*** Opening GIVEN DATA ***
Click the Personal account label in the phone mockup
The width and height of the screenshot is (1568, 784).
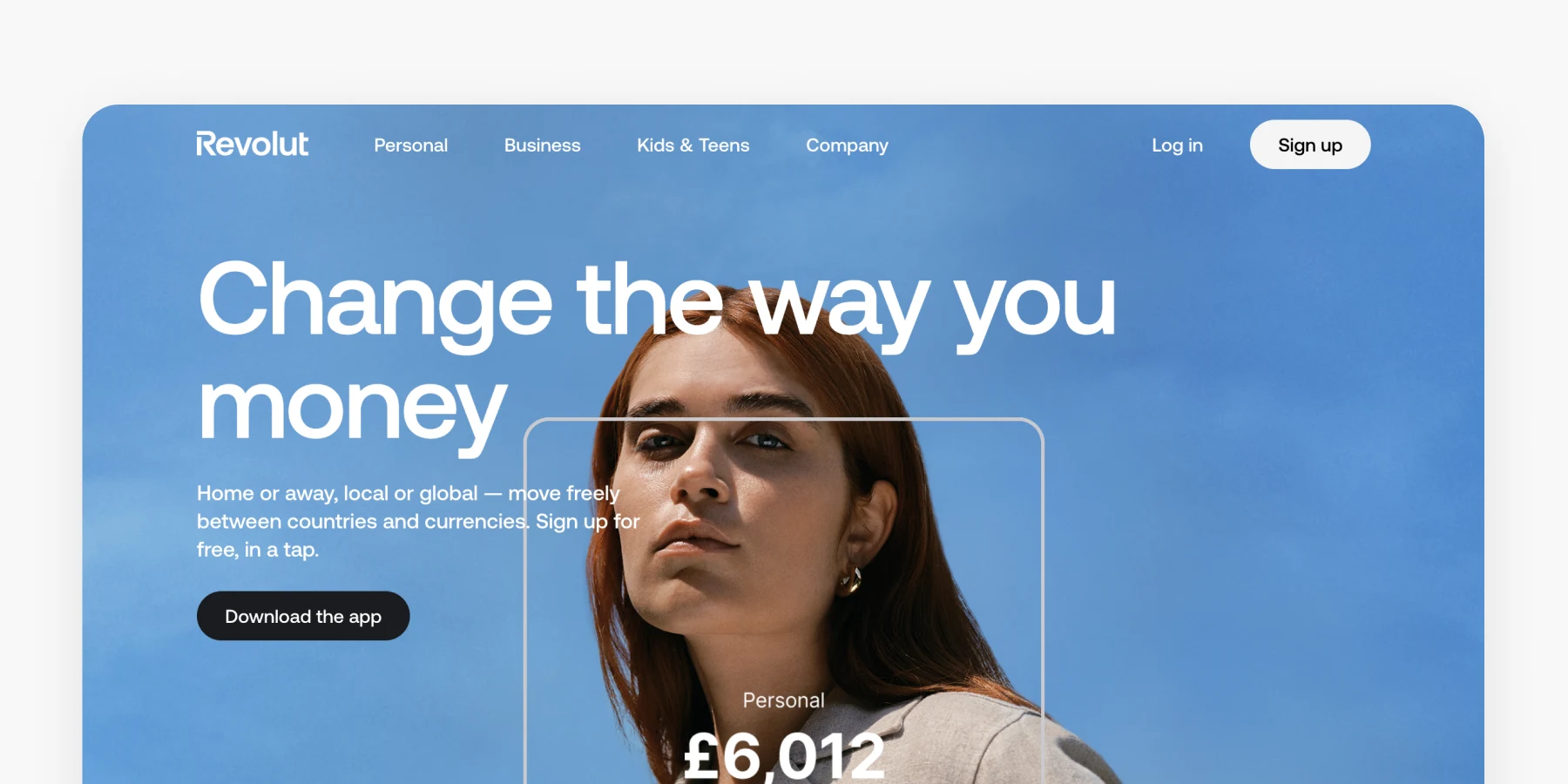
*** Closing GIVEN DATA ***
*** Opening GIVEN DATA ***
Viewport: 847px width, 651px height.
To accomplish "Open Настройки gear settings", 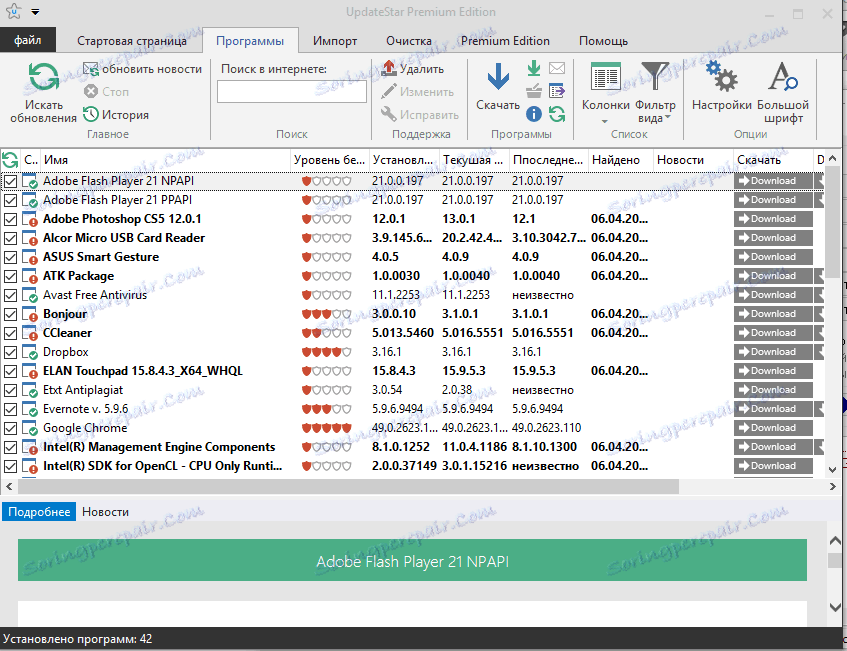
*** Closing GIVEN DATA ***
*** Opening GIVEN DATA ***
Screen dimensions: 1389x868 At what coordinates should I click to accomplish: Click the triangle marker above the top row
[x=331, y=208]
*** Closing GIVEN DATA ***
(WHAT TO PRODUCE) Take the stretch of lines above from the one containing "Click the Personal" through the one containing "The width and" and repeat it exactly, adding no other line.

(ANSWER SPACE)
Click the Personal account label in the phone mockup
The width and height of the screenshot is (1568, 784).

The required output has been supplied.